The credit was put in place nearly 20 years ago to help offset the massive costs associated with adoption and to help more families consider adopting children. In a post explaining how the credit works, the Adoption Tax Credit Working Group wrote that the credit has been available to families who choose any form of adoption — whether done privately or through a public agency. In a world where the average domestic adoption costs anywhere from $15,000 to $50,000 — with international adoption costs going even higher — the roughly $13,5700-per-child credit on expenses from attorney's fees to travel is a healthy incentive to families who might not be able to afford adoption otherwise.
And while the credit became a permanent part of the tax code in 2013, advocates are still fighting to make the adoption tax credit more accessible to families. Right now, the benefit is a dollar-for-dollar reduction in how much federal taxes a family owes for the year. It’s non-refundable, which means that only filers who actually have a tax liability are able to use it. Making it a refundable credit would make adoption more affordable to low- and moderate-income families who typically don’t owe taxes at the end of the year, according to the Adoption Tax Credit Working Group website.

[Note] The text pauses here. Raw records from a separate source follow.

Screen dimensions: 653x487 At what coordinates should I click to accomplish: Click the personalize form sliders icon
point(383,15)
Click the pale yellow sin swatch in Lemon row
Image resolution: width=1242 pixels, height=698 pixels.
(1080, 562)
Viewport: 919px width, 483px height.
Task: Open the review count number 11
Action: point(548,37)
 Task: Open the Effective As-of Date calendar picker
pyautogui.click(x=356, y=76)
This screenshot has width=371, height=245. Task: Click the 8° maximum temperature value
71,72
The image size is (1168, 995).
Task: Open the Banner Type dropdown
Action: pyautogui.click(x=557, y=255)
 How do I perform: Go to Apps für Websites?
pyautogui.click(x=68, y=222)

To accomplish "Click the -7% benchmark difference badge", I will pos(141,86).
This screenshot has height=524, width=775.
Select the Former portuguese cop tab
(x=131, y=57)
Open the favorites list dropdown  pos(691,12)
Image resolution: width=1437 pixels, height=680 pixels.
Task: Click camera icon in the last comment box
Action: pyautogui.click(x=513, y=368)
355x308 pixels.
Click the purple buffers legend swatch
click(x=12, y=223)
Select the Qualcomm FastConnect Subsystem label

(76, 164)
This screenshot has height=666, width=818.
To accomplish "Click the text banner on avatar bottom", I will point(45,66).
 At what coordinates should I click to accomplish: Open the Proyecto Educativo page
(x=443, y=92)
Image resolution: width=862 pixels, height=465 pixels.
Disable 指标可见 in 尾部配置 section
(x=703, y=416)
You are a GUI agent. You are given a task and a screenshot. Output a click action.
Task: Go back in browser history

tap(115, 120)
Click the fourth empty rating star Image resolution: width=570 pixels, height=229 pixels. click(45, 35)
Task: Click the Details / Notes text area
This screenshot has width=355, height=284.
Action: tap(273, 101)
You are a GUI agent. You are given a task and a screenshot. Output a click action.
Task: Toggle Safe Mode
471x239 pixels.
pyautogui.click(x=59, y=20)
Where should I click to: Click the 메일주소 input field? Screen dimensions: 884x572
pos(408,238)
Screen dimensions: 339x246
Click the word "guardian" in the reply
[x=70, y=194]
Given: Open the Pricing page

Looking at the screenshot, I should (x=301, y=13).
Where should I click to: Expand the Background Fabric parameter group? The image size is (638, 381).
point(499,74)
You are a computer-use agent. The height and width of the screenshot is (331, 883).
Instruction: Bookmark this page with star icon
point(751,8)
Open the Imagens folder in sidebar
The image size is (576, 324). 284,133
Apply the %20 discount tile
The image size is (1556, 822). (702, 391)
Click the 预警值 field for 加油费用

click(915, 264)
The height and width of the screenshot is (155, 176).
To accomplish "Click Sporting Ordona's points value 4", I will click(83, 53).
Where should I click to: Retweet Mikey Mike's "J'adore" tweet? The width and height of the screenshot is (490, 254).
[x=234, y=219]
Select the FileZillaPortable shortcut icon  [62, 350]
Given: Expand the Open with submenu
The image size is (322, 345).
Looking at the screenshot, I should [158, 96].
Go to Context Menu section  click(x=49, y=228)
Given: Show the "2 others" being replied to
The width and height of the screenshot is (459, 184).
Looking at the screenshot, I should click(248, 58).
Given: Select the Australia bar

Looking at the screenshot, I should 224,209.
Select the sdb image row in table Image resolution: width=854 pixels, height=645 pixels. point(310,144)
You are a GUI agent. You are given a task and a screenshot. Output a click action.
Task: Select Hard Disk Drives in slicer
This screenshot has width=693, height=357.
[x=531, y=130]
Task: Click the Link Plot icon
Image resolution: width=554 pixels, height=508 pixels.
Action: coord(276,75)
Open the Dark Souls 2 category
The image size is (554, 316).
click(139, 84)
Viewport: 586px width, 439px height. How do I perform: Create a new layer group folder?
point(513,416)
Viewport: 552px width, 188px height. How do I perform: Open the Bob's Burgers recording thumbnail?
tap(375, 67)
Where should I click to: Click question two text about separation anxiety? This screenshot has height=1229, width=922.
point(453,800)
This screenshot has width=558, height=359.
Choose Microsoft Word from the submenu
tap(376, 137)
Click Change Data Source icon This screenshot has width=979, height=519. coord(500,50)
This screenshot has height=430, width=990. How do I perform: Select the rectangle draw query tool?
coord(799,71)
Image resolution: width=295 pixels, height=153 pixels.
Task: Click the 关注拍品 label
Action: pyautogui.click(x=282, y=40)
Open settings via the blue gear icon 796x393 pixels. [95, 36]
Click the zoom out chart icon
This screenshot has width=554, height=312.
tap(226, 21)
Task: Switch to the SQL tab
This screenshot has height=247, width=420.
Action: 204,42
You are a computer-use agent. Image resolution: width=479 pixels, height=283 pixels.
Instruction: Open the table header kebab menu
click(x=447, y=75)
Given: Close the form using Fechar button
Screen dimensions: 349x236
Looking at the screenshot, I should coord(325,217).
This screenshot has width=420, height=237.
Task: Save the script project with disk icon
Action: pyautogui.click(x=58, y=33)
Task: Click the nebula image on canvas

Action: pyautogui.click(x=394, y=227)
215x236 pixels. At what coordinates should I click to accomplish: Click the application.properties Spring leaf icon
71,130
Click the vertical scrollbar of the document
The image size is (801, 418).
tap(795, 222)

Reducing the financial burden on those families could go a long way toward helping the 100,000 children currently waiting in foster care find a forever family.
But many are already pointing out how little Trump's plan will do for the middle class. And because it isn’t a deduction, it’s not currently clear whether the adoption tax credit will get the axe under Trump’s plan. At a White House press briefing held just hours before Trump’s 100th day in office, National Economic Council Chair Gary Cohn and Treasury Secretary Steve Mnuchin gave reporters an overview of the administration’s one-page proposal, but could offer few hints on what middle class families should expect if Trump’s plan were actually enacted.
As we enter National Foster Care Month, it’s unsettling to consider how many children would be left without families if the credit were dismantled. But with much of the president’s plans for sweeping tax reform still to come, for now, foster youth and their potential families will have to wait and see what happens.